“Red zones” in Sicily: a story of civic hacking

Note: this is a translation of an original piece published by Salvatore Fiandaca on the 10th April 2021. / Questa è una traduzione (più o meno letterale) di un articolo pubblicato da Salvatore Fiandaca il 10 aprile 2021. Thanks to Paola Chiara Masuzzo for translating it into English.


If you live in Sicily and want to know if your city is currently red, i.e. under specific COVID-19 restrictions (Italy uses a colour coded schema), all you need to do is read 197 pages of PDF files published by the regional government.

The official website of Sicily (Regione Siciliana) does not report any list of the cities currently red (which is the highest of the restrictions imposed): this information is trapped within a webpage that collects the so-called ‘ordinanze’ (we will refer to these documents as ‘decrees’ in the rest of this piece), a bunch of PDF files reporting the latest decisions made by the regional government.

This list is not really updated: at noon on the 10th April 2021, the files of the 9th April (number 37 and 38) were still not available.
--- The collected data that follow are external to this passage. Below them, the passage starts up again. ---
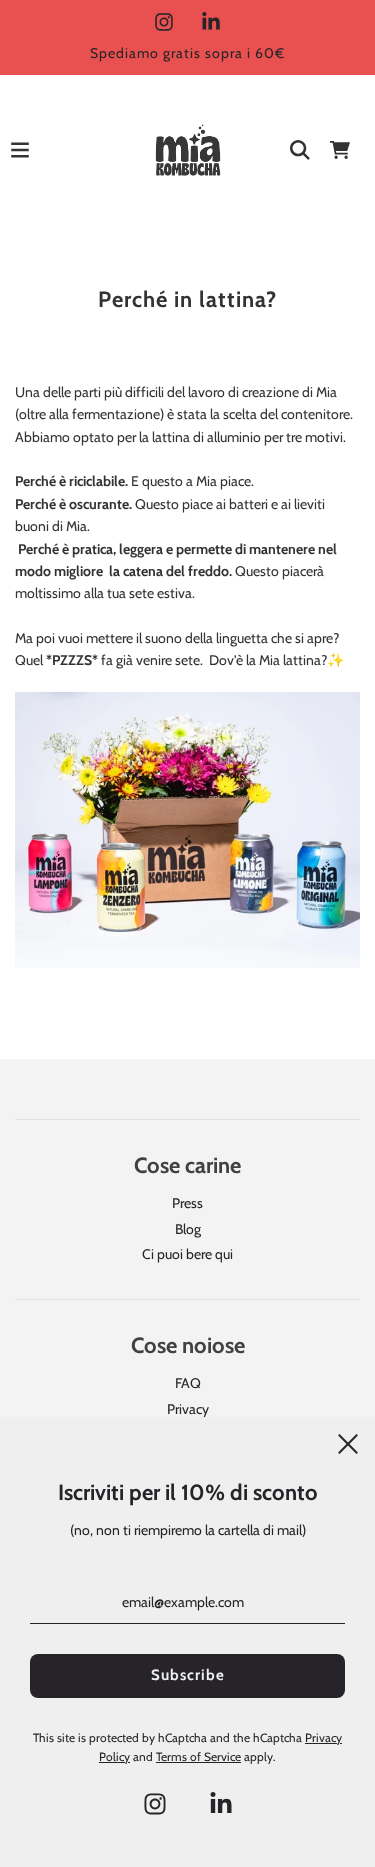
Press (187, 1203)
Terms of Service (198, 1756)
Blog (188, 1229)
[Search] (300, 150)
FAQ (188, 1383)
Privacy (188, 1409)
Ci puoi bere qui (187, 1254)
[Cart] (340, 150)
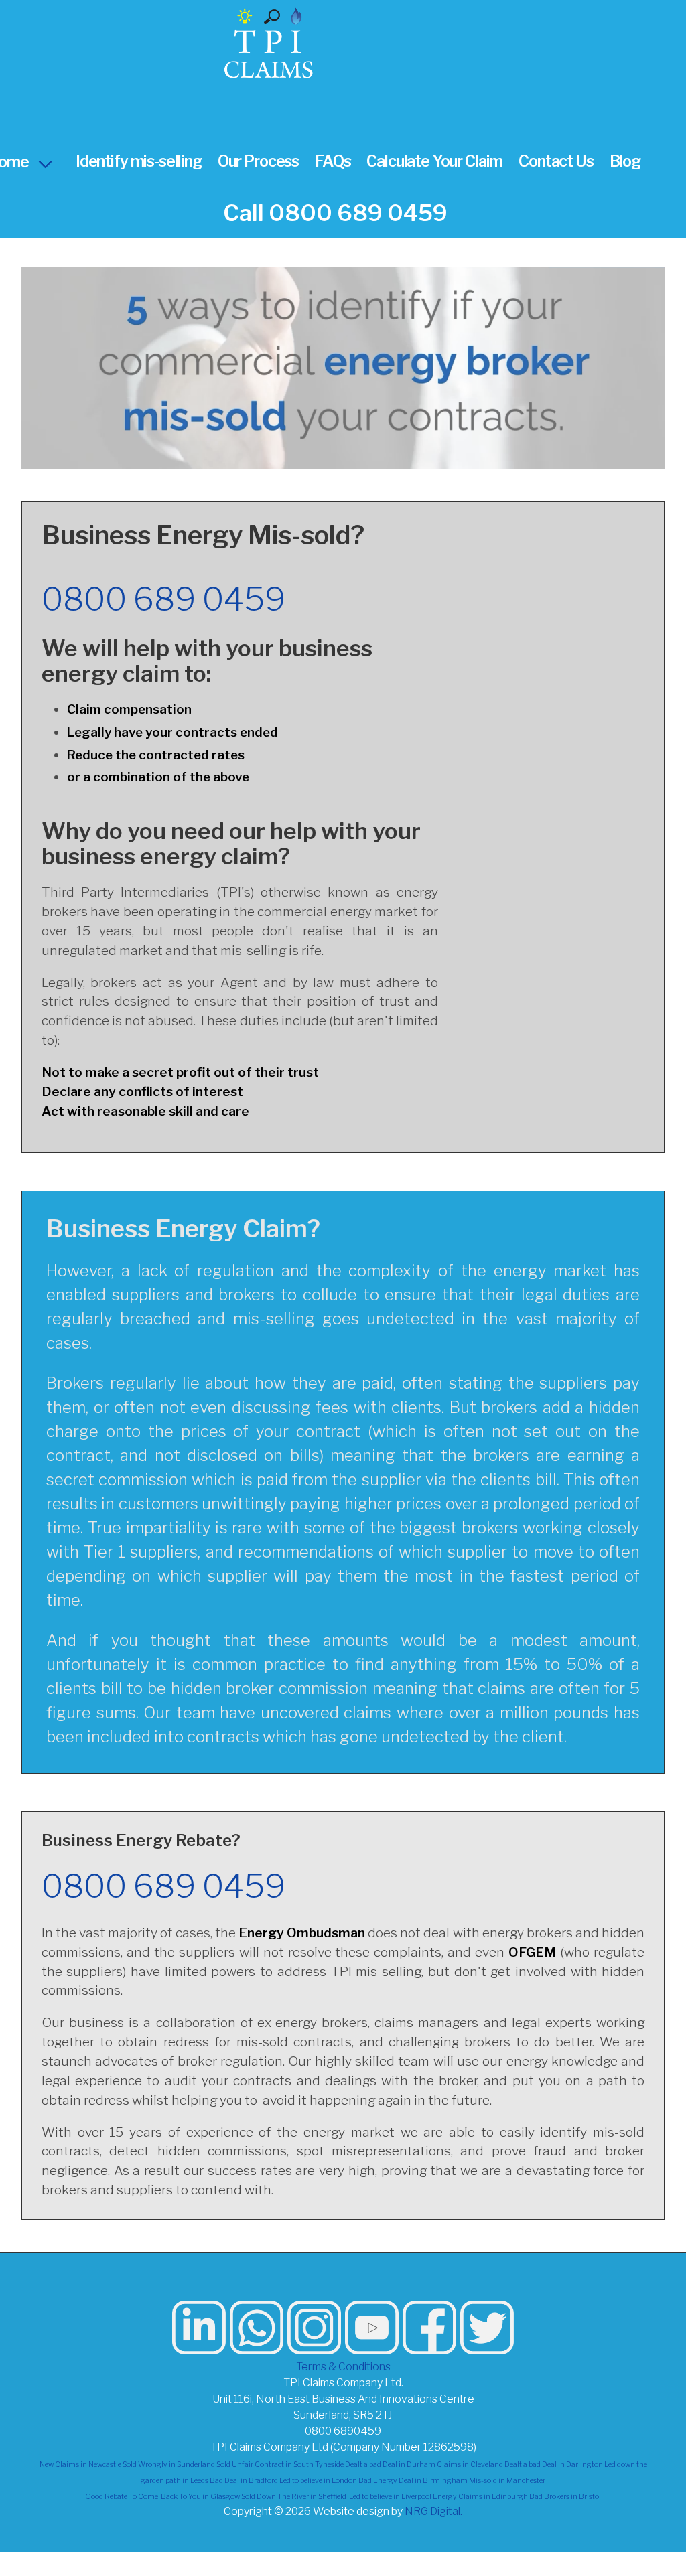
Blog (625, 161)
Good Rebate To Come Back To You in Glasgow (162, 2496)
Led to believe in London (318, 2480)
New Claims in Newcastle (80, 2464)
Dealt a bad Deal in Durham (390, 2464)
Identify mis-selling (139, 161)
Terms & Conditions (343, 2366)
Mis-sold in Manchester (507, 2480)
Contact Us (556, 161)
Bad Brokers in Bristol (565, 2496)
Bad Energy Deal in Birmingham (413, 2480)
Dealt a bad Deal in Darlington (553, 2464)
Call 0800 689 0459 (335, 213)
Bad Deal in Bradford (244, 2480)
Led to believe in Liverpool (390, 2496)
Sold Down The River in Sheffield (293, 2496)
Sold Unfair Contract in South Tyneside (280, 2464)
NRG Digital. (433, 2511)
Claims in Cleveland (470, 2464)
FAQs (332, 161)
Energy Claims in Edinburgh (480, 2496)
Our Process (258, 161)
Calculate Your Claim (434, 161)
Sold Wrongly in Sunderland (169, 2464)
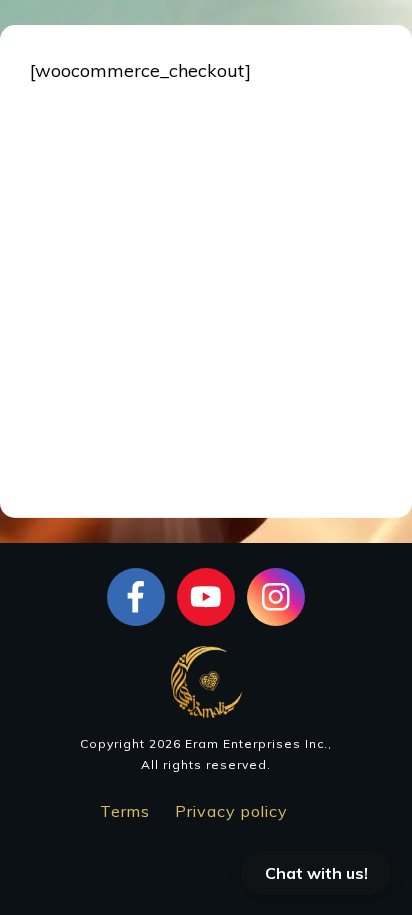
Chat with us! (316, 873)
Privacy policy (231, 811)
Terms (125, 811)
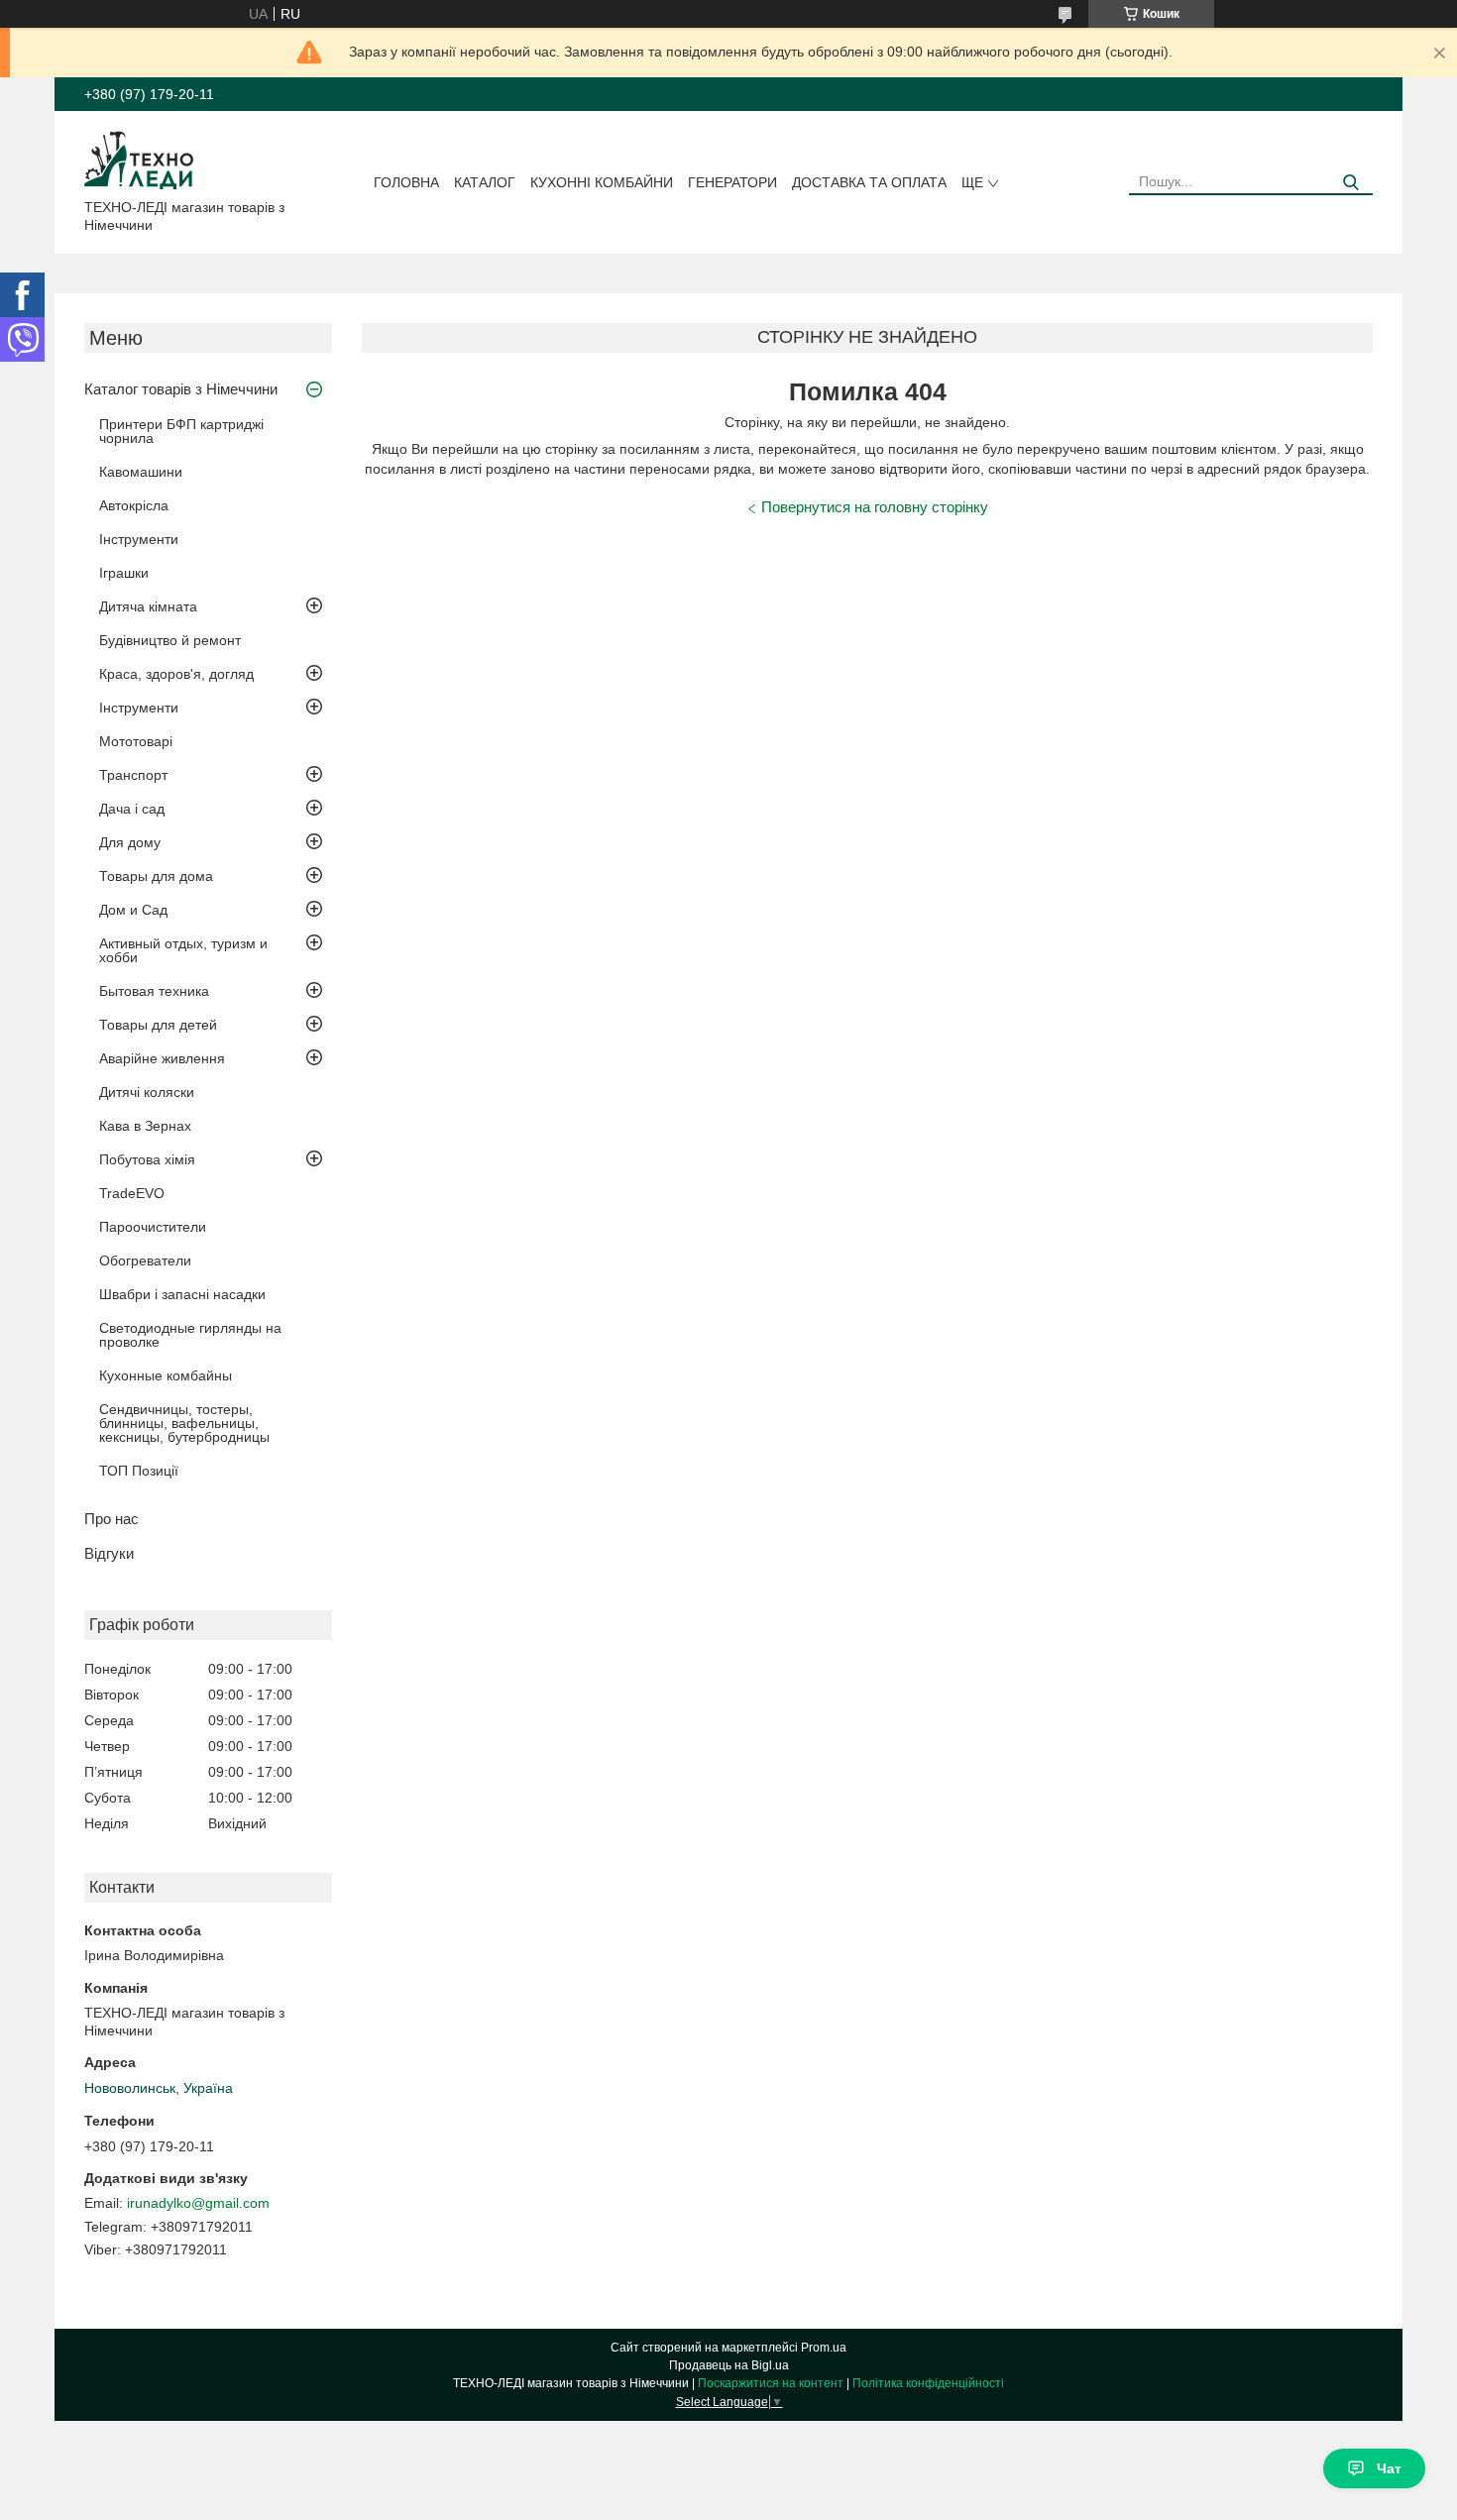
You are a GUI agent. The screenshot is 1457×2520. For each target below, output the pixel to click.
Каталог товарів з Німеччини (181, 389)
A possible alternative way to consult these data is the map built by the ‘Dipartimento della Protezione Civile Regionale’, which, however, presents quite some limitations:

  • at 11:30 am on the 10th of April 2021, the map lists several cities that will only become red from the 11th of April, the following day
  • the map does not provide any information on the timeline of the restrictions: since when and until when the city has red zone restrictions; this information is absolutely key, and given the above point, we can’t even be sure that the map provides a precise photo of the current situation
  • it’s impossible, from the map, to go back to the files that delineate the restrictions, their timings, and their scope. It’s crucial to be able to link back this type of data to the raw, official source of information (especially given that this information is provided and published by the local authorities) 
  • the geographic representation of the map alone is not enough: a structured and updated list of files embedding the data represented is nowhere to be found

So, we thought about it: https://tinyurl.com/zonerossesicilia


Note: after the publication of the original post in Italian, the “Dipartimento della Protezione Civile Regionale” has updated its map, corrected it and added the necessary basic information. We appreciate that, it is a nice result of the action of this community.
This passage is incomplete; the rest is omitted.